Animal’s Daily Airline Seats News

Be sure to check out my latest over at Glibertarians – this week’s entry is five guns you should consider in the event Something Bad Happens.  Now then:

Wow – the airlines can cut your odds of contracting the Kung Flu on an airplane by eliminating middle seats!  Sounds great, eh?  Well, maybe not so much.  Excerpt:

Eliminating the middle seat on planes may help cut already low on-flight coronavirus risk even more, a new research paper from Massachusetts Institute of Technology has suggested.

The paper, which has yet to be peer-reviewed, pegs the risk of contracting COVID-19 from nearby passengers on a full flight at about 1 in 4,300. According to the research findings, that risk drops to 1 in 7,700 when the middle seat is not booked.

The research paper, titled “Covid-19 Risk Among Airline Passengers: Should the Middle Seat Stay Empty?” was penned by award-winning MIT statistician Arnold Barnett and published in MedRxiv earlier this month.

The calculations, Barnett writes, “do suggest a measurable reduction in COVID-19 risk when middle seats on aircraft are deliberately kept open.”

“Measurable.”  Well, sure; electron orbits are “measurable,” too.  That’s a word that really carries little meaning in this case.

Let’s measure this another way.  The elimination of middle seats – something I’d love, by the way, for purely selfish reasons – would reduce your risk of a Kung Flu infection from 0.233% to 0.130%.

Well, that sure is measurable.  As in, it can be measured.

By way of comparison, your odds of being hit by lightning, over an 80-year lifespan, are about 0.0065%.  So you’re more likely to catch the Kung Flu on a plane trip than you  have of being struck by lightning.
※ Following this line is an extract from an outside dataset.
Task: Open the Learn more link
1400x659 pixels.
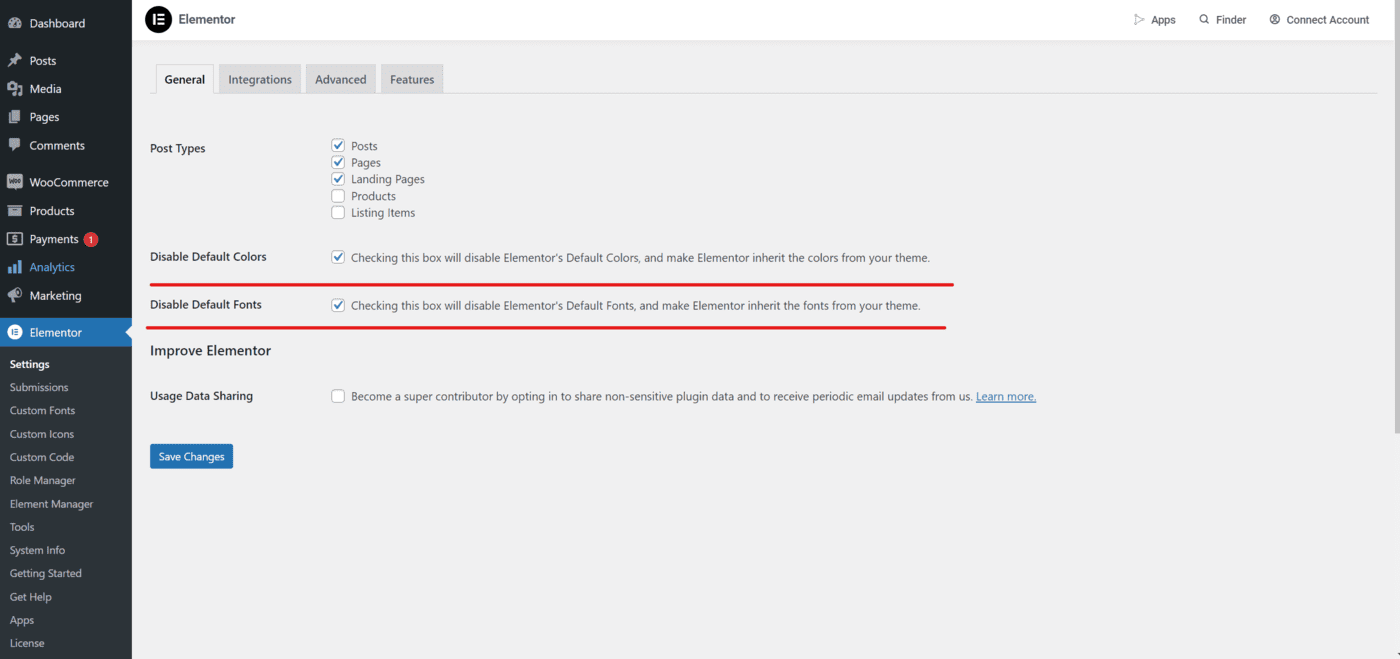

You have similar odds of being killed by “exposure to excessive natural heat.”  Your odds are far higher of dying in a “pedestrian incident” (0.599%) or in a fall (0.787%.)
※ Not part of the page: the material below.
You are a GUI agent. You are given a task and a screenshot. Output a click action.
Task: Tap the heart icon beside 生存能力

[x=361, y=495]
So, yeah, don’t look for the airlines to keep the middle seats un-booked for very long.  My own airline of choice, United, has already started refilling these seats.  So has America.  Much as I’d love to see them remain empty just to feel less crowded on a flight, it doesn’t appear to make good sense.  Not in a time when all of the major airlines are already bleeding cash.